— Task to carry out —
Leave every picture out and write out the records below exactly.

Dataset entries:
══════

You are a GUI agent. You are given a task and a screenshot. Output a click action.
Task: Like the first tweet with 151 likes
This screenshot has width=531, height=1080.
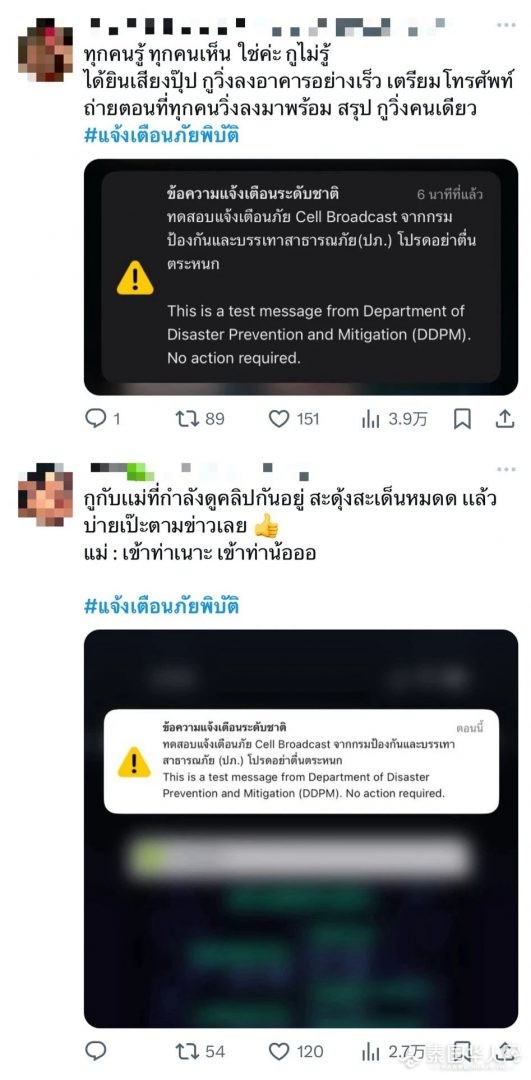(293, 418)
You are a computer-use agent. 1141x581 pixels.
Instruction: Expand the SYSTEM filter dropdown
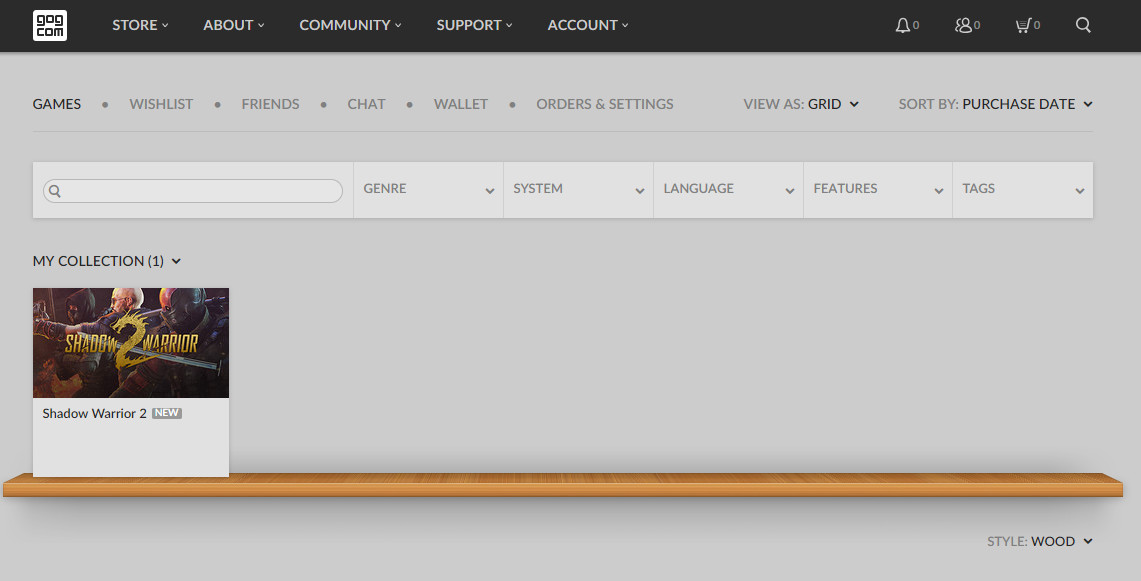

══════

— Your solution —
You are a GUI agent. You are given a task and a screenshot. Output a click action.
Task: Like the first tweet with 151 likes
This screenshot has width=531, height=1080.
(293, 418)
You are a computer-use agent. 1141x581 pixels.
Instruction: Expand the SYSTEM filter dropdown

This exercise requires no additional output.